About this exercise:
Show each line of the records below where the word "timestamp" occurs.

Data to use:
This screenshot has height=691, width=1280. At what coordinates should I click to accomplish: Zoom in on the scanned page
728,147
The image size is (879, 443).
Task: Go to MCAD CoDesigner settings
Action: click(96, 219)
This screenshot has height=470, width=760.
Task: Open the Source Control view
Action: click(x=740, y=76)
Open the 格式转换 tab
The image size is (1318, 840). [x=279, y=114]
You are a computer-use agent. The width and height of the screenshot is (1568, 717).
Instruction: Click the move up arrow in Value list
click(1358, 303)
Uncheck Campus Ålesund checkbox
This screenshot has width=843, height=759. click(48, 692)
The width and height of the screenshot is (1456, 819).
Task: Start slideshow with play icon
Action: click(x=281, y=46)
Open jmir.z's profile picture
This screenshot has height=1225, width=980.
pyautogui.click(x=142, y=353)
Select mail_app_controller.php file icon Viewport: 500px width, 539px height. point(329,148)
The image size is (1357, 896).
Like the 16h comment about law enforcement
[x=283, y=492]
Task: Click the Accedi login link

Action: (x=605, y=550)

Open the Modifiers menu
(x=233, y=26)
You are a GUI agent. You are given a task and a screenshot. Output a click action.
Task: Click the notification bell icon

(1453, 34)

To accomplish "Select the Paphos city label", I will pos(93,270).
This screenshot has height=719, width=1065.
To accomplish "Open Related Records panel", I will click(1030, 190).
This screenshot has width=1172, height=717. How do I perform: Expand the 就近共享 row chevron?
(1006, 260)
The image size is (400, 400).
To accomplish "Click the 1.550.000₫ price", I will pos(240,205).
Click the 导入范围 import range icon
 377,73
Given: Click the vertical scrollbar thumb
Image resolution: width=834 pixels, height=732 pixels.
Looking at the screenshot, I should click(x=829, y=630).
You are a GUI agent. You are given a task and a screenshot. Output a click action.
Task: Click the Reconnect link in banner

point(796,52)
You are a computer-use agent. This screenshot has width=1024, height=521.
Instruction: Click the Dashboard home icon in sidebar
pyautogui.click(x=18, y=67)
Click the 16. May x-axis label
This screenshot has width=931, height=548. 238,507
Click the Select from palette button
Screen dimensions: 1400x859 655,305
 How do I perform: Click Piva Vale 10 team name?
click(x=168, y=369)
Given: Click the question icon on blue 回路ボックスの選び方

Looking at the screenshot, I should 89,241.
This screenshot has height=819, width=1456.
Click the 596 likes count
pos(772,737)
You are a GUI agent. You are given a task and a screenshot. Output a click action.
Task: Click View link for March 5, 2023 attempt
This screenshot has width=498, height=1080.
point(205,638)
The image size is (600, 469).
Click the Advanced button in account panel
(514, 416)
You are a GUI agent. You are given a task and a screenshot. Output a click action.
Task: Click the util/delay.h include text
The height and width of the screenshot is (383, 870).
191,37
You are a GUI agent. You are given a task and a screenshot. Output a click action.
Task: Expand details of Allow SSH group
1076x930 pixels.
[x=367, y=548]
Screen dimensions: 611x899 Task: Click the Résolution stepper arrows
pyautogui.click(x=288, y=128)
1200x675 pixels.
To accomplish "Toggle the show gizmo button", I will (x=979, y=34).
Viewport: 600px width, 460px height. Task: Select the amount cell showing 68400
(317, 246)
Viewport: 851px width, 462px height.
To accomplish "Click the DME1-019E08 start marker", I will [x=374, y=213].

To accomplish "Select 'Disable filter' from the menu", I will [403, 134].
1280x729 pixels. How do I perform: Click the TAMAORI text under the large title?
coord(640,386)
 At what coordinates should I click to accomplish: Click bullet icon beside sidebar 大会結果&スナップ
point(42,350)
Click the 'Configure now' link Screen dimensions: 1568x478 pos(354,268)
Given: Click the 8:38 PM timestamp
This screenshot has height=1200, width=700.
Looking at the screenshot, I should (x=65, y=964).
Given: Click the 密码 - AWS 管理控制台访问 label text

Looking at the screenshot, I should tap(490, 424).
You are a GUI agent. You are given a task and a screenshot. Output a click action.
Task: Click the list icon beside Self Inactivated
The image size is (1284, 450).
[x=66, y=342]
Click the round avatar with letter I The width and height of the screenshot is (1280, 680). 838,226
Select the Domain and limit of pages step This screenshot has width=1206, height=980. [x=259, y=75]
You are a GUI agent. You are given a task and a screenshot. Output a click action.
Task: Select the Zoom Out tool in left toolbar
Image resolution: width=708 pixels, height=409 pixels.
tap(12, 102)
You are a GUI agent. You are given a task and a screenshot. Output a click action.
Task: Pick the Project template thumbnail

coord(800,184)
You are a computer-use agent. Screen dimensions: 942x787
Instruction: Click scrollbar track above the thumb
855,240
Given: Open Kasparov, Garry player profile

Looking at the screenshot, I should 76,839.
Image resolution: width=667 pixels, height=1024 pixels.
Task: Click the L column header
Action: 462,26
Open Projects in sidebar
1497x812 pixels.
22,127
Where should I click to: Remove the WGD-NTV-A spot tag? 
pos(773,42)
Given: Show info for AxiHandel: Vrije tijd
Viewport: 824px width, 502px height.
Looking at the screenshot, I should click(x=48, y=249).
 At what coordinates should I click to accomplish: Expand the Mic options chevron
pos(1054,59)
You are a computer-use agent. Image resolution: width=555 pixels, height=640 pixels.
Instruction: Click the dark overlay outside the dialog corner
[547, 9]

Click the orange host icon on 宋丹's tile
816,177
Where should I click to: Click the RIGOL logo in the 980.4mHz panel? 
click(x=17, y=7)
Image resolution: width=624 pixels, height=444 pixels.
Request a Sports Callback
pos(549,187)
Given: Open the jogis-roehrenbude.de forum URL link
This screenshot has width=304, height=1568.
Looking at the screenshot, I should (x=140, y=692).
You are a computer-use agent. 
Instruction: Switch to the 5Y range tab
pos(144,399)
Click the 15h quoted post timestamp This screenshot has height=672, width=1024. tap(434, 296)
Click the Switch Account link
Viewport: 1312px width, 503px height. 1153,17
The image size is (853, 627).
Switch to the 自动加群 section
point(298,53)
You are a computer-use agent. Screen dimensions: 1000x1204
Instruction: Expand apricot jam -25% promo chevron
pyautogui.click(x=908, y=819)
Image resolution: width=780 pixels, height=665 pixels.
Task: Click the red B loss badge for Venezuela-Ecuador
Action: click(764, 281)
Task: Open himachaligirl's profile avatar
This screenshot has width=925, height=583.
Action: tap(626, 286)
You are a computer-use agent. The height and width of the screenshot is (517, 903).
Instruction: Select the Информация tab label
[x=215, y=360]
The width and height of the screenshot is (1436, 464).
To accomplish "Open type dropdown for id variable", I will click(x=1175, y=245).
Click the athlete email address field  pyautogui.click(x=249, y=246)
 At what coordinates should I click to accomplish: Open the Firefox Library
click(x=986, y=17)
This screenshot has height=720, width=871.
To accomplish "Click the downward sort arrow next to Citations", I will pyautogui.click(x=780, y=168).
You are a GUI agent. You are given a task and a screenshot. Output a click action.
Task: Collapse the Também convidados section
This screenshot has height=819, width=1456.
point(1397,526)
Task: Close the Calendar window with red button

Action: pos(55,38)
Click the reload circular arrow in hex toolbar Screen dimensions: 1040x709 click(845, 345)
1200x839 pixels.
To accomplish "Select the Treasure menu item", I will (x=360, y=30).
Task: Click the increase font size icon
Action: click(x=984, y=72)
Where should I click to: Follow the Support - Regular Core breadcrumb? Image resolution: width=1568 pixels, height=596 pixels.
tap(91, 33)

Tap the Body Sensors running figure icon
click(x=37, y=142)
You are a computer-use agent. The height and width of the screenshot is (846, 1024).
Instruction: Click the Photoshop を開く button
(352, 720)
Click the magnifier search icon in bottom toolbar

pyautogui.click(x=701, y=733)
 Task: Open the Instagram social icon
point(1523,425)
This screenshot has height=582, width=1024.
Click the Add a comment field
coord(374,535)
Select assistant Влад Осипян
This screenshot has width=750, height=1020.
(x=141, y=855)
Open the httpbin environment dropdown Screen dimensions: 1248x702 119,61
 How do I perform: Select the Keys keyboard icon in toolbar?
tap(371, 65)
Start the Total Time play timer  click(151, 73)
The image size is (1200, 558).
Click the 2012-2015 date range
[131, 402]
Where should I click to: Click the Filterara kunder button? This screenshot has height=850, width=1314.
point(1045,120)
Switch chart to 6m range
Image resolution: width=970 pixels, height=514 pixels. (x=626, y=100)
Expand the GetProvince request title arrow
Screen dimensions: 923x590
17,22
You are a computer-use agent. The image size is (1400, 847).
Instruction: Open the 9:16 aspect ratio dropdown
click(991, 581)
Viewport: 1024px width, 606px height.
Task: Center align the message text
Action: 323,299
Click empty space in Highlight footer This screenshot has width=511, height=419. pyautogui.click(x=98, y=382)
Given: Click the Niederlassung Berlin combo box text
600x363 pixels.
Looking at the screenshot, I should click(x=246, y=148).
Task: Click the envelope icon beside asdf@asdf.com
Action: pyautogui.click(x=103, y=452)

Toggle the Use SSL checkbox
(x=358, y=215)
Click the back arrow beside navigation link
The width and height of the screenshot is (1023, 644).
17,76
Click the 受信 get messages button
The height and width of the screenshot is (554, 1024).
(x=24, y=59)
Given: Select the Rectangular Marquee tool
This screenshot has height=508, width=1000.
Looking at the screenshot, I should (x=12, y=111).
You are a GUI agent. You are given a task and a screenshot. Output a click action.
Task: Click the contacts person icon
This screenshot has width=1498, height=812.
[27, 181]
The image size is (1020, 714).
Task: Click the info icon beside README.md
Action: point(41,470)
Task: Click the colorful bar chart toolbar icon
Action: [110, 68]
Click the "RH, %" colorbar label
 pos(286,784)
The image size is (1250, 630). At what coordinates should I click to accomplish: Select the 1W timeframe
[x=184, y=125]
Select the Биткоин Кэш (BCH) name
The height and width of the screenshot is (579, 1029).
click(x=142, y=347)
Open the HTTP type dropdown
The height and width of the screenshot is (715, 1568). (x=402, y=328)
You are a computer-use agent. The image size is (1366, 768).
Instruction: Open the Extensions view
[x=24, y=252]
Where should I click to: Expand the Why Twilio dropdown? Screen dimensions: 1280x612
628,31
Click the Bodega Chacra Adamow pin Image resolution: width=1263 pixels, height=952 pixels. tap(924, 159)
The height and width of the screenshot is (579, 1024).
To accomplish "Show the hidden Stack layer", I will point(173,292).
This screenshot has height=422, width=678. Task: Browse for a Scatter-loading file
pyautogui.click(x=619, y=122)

Answer box:
Given: Click the 8:38 PM timestamp
Click the 15h quoted post timestamp This screenshot has height=672, width=1024. tap(434, 296)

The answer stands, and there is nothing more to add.